Critical Space Archive

直島の秋
 三月に続き、十一月初めに再び直島を訪れて、「スタンダード」展を見た。瀬戸大橋の東方に位置するこの島には、安藤忠雄の設計した世界最高水準の美術館ホテル(ベネッセハウス)があり、本村(ほんむら)という集落の古い民家をアーティストが甦らせる「家プロジェクト」がゆっくりと進行しているが、今回は、フェリーの発着港である宮の浦や、大正時代から銅の精錬が行なわれてきた三菱マテリアルの工場地帯でも、13人のアーティストたちの作品が展示された。ピクチャレスクな前近代の空間から、産業資本主義の爪痕を残す近代の空間へと、さらなる一歩を踏み出したわけだ。その結果はきわめて興味深いものだった。
 港に着くと、「島」というネオンサインが目に入る。かつて「日本ゼロ年」展で大竹伸郎が水戸芸術館に掲げた「宇和島駅」というサインから「島」の字を転用したものだ。それに惹かれて路地に入った観客は、このアーティストが港に残る昔の雑貨屋をそのまま自分の空間に作り変えた「落合商店」に出くわすことになる。97歳の女性の経営していた商店に残る雑貨と、大竹伸朗の持ち込んだ雑多なオブジェが渾然一体となってつくりだす、古いようで新しい、日本的なようでポップな空間。まさしくこの作家の独壇場と言うべきだろう。

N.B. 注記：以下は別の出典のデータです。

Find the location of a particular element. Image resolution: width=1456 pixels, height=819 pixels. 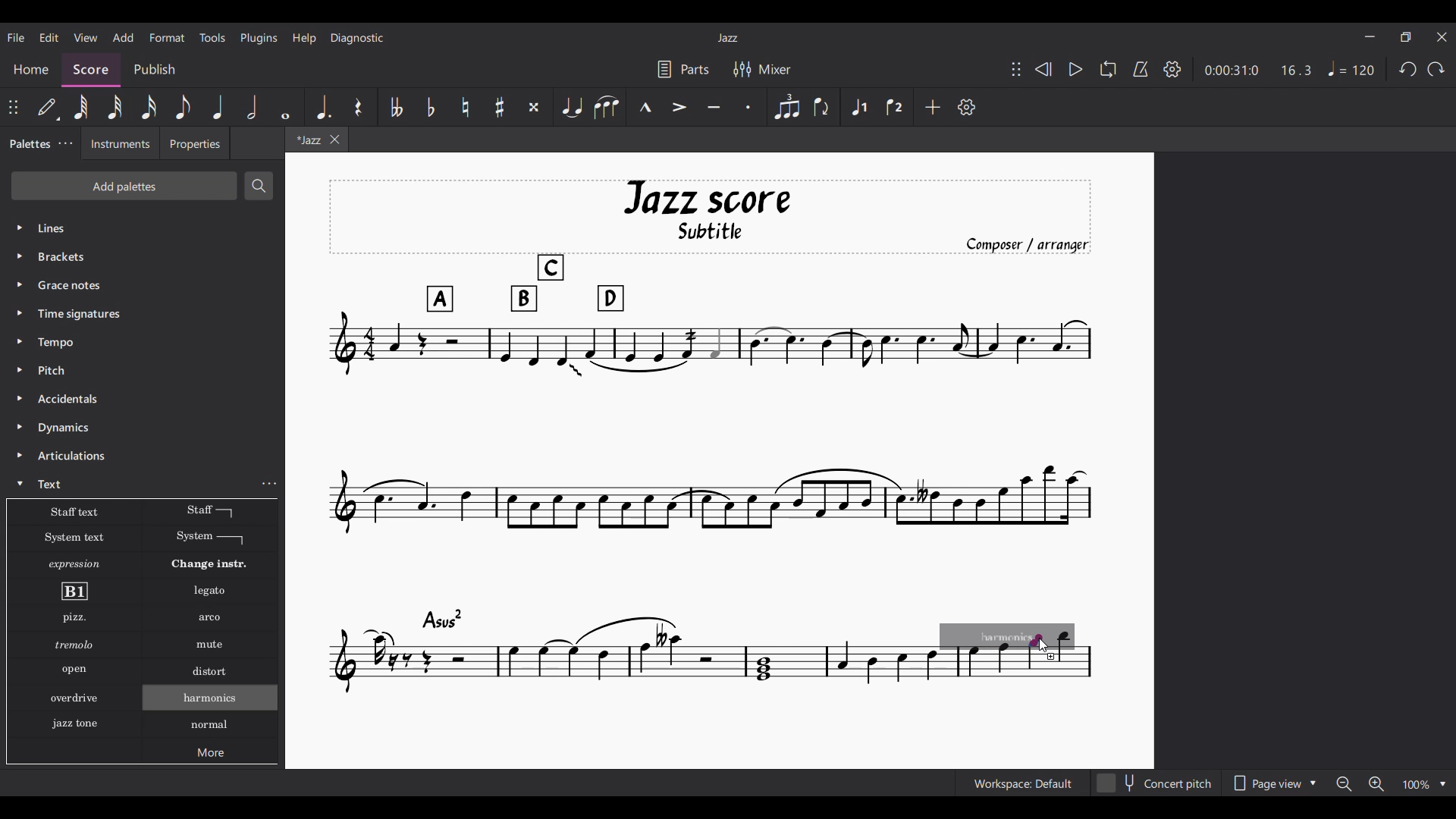

Bracket is located at coordinates (72, 258).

 その隣の「宮の浦長屋」には、折元立身の「アート・ママ」シリーズが展示されている。アルツハイマー病にかかった老母と、奇妙なオブジェを介して触れ合おうとするこのシリーズは、作家にとっては切実なものなのだろうが、先日閉幕した横浜トリエンナーレのような会場で大規模に展開されている場合、第三者としては目のやり場に困る感がないでもない。それが、この長屋では実に自然に見えてくるのだから、不思議なものではないか。
 精錬所付近の展示も、それに勝るとも劣らぬものだった。たとえば、精錬所の付属病院跡(「ふれあい診療所」という看板が残る)を使った展示。とくに、緑川洋一が半世紀前に撮ったドキュメンタリー写真(「灼熱に挑む――島の精錬所」[直島:1951年(初公開)]と「白い村――ある石灰工場の記録」[宇和島:1954年])は、熱と埃にまみれて働く労働者の姿を、パゾリーニの撮ったギリシア悲劇を思わせる鮮烈な輪郭をもって描き出したものであり、この場所においてみるとき、産業資本主義へのレクイエムともいうべき重みをもって迫ってくる。緑川洋一は、展覧会の会期中、11月14日に86歳の生涯を閉じたが、この最後の展示は、瀬戸内の華麗な風景写真で知られるこの写真家のイメージを一変させ、まったく新しい形で甦らせるものだった。
 もちろん、すぐれた作品ばかりというわけではない。しかし、それ自体は軽薄な作品に過ぎない中村政人のマクドナルドのサイン(「QSC+mV」)すら、最初は精錬所の人々に牛乳を供給するための牛舎だったという卓球場跡に置かれることで、場所の記憶との思わぬ共振作用を起こすのだ。ここでも場所が作品を救っていると言うべきだろう。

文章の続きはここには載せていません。